_Input records_
'''

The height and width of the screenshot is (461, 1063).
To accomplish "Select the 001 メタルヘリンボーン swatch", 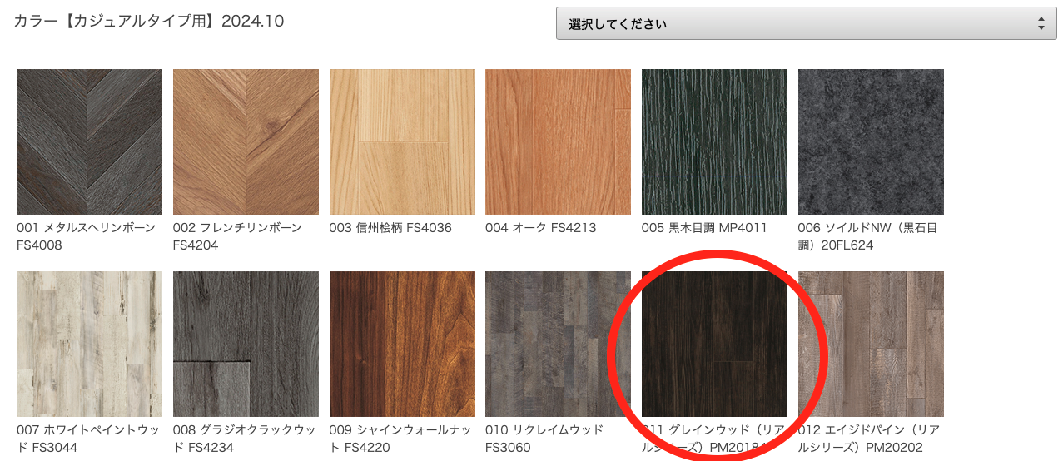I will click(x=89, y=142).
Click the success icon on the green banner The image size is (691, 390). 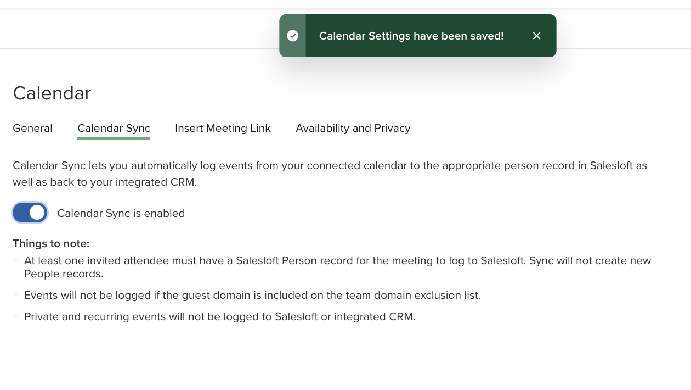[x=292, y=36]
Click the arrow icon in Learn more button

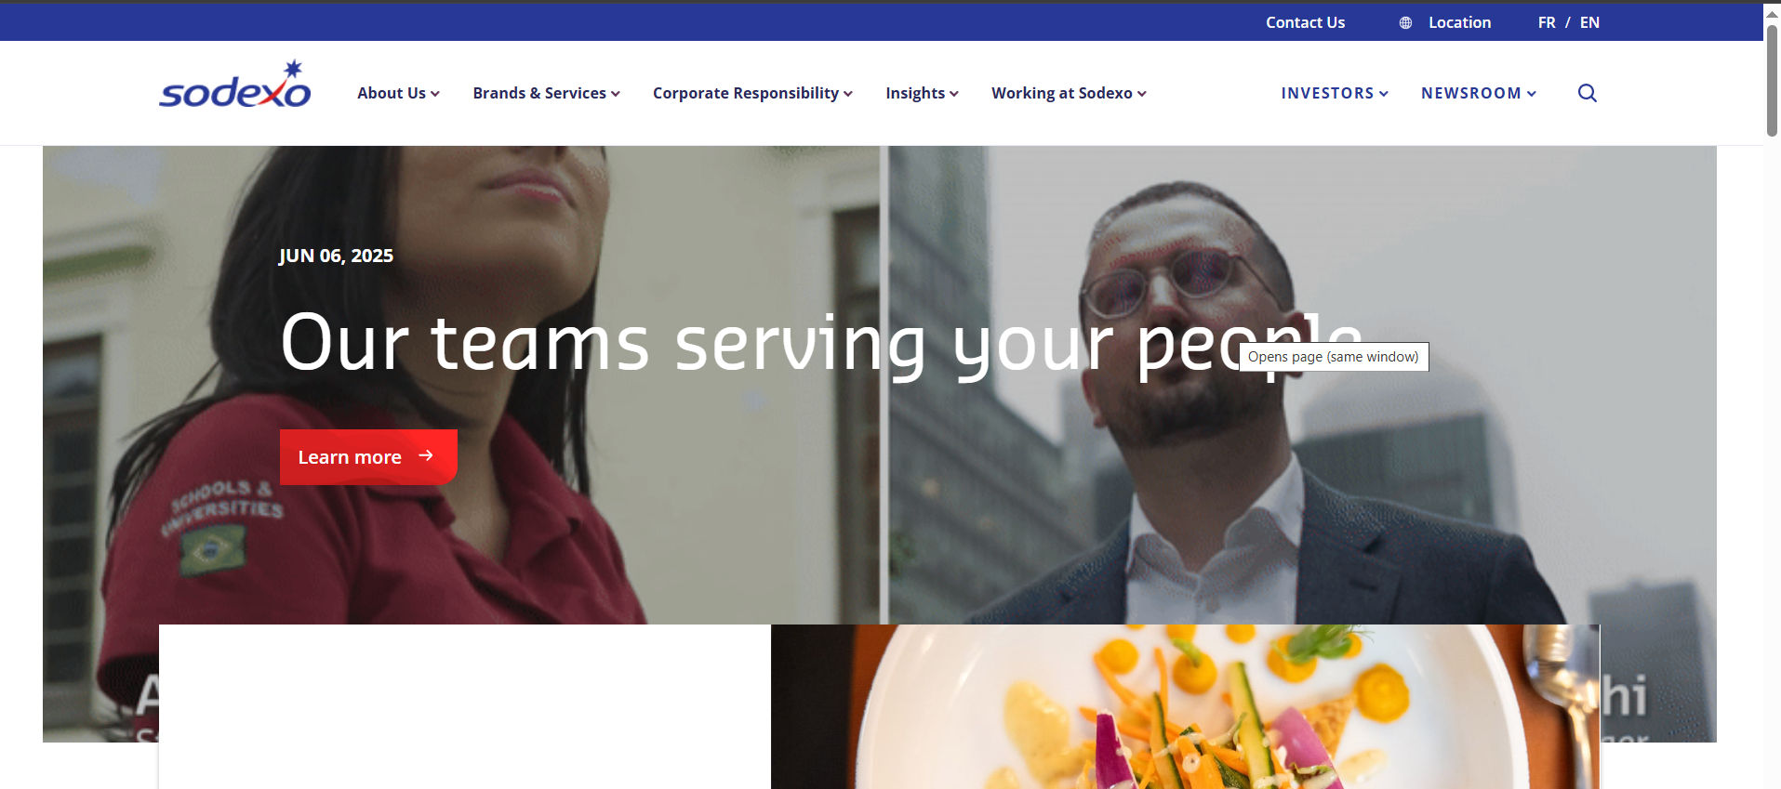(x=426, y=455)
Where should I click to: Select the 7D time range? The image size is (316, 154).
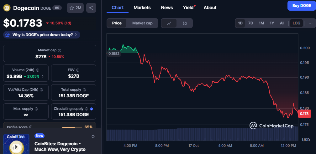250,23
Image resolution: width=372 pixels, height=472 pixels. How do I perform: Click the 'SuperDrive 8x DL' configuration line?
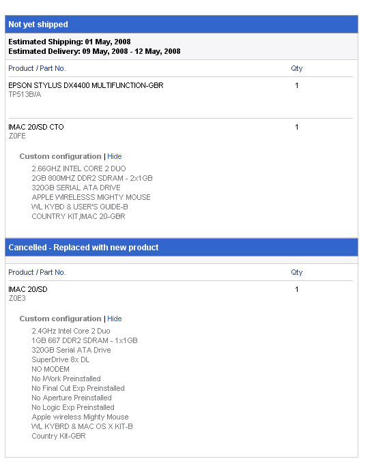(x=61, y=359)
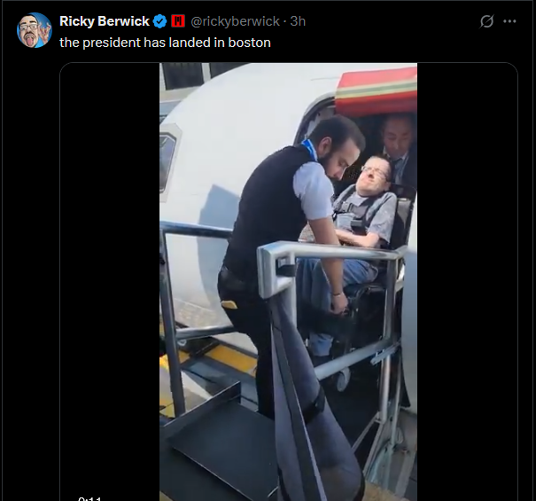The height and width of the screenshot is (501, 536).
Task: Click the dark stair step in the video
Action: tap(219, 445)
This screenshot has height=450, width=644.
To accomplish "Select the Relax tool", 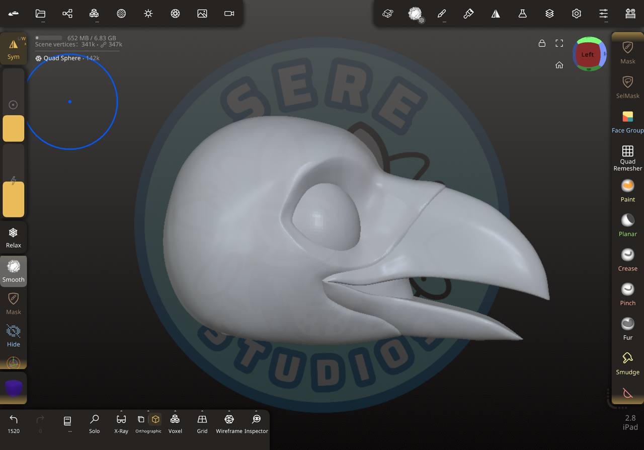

'''
'''

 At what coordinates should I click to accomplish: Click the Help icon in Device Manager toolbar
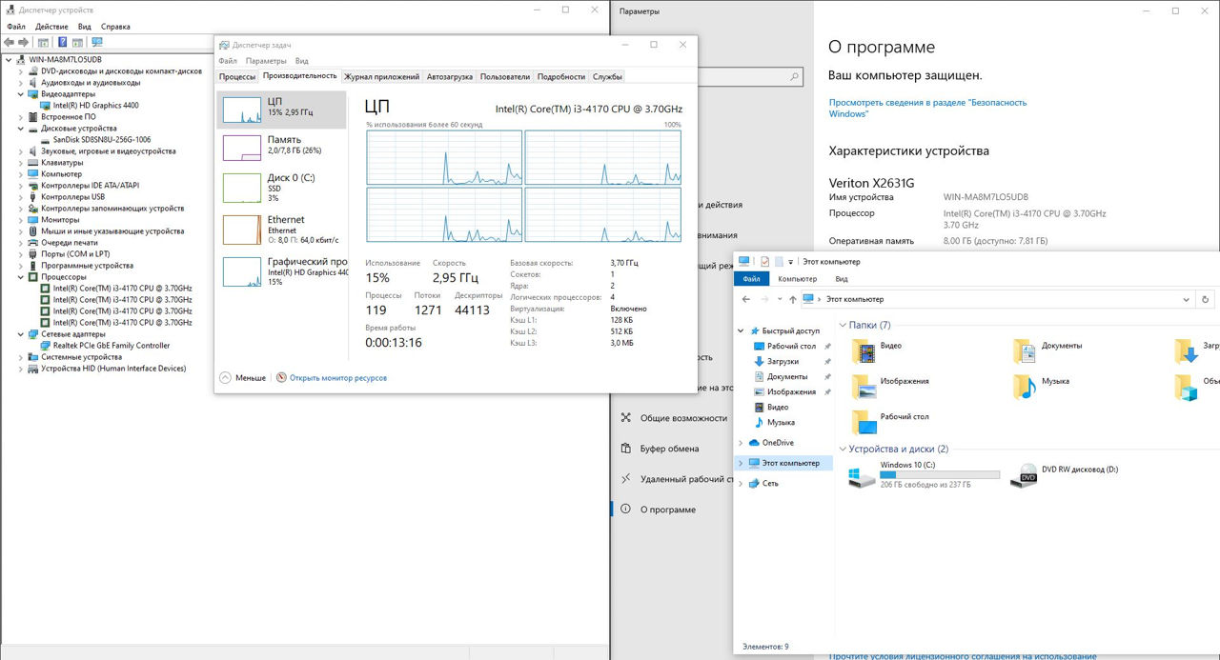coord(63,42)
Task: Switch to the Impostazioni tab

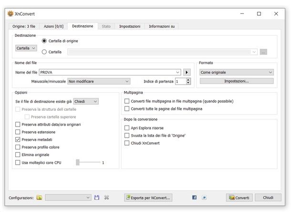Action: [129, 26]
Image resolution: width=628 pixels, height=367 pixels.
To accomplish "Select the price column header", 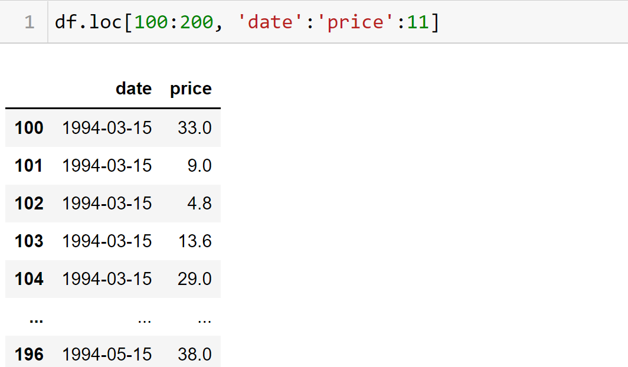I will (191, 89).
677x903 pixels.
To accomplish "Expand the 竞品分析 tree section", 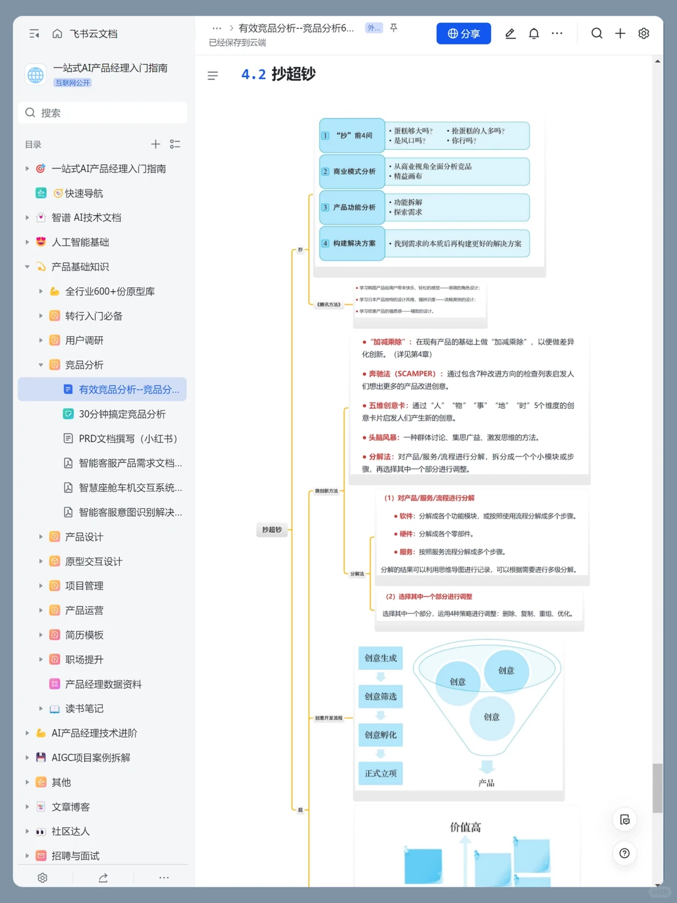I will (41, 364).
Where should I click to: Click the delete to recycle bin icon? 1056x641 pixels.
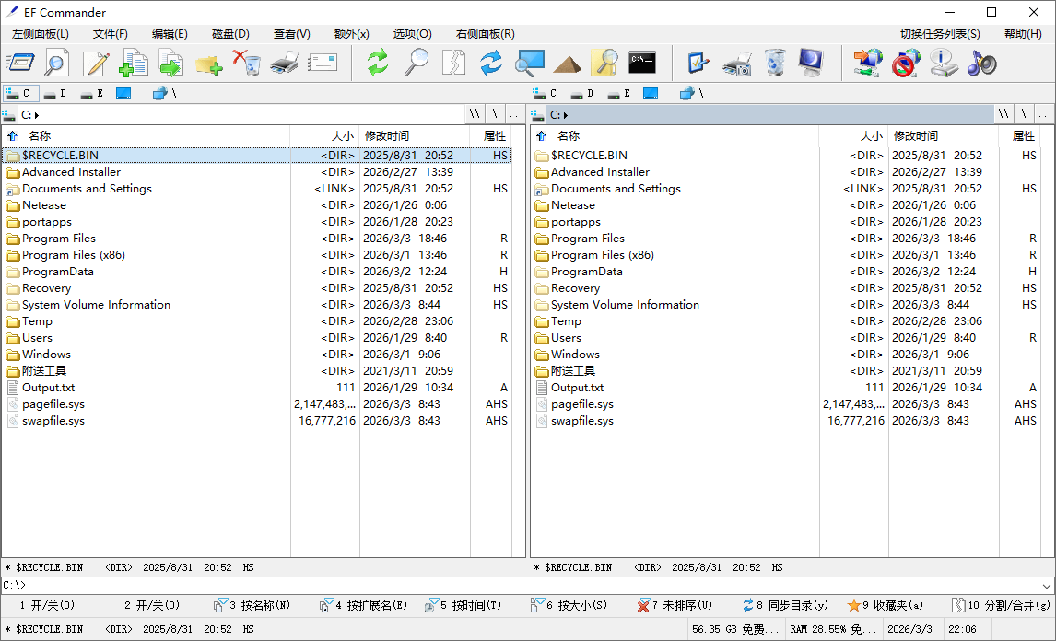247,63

'''
'''

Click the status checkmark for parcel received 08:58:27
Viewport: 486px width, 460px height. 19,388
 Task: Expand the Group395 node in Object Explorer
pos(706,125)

'''

What you return must match the lines above from the one with "Click the arrow icon in Learn more button" through the one with "This screenshot has height=450, width=644." exactly, with both ends included and the pictures excluded.

Click the arrow icon in Learn more button

(x=426, y=455)
Where should I click to: Select the 7D time range? The image size is (316, 154).
250,23
Image resolution: width=372 pixels, height=472 pixels. How do I perform: Click the 'SuperDrive 8x DL' configuration line?
(x=61, y=359)
The height and width of the screenshot is (501, 536).
Task: Click the dark stair step in the video
Action: tap(219, 445)
This screenshot has height=450, width=644.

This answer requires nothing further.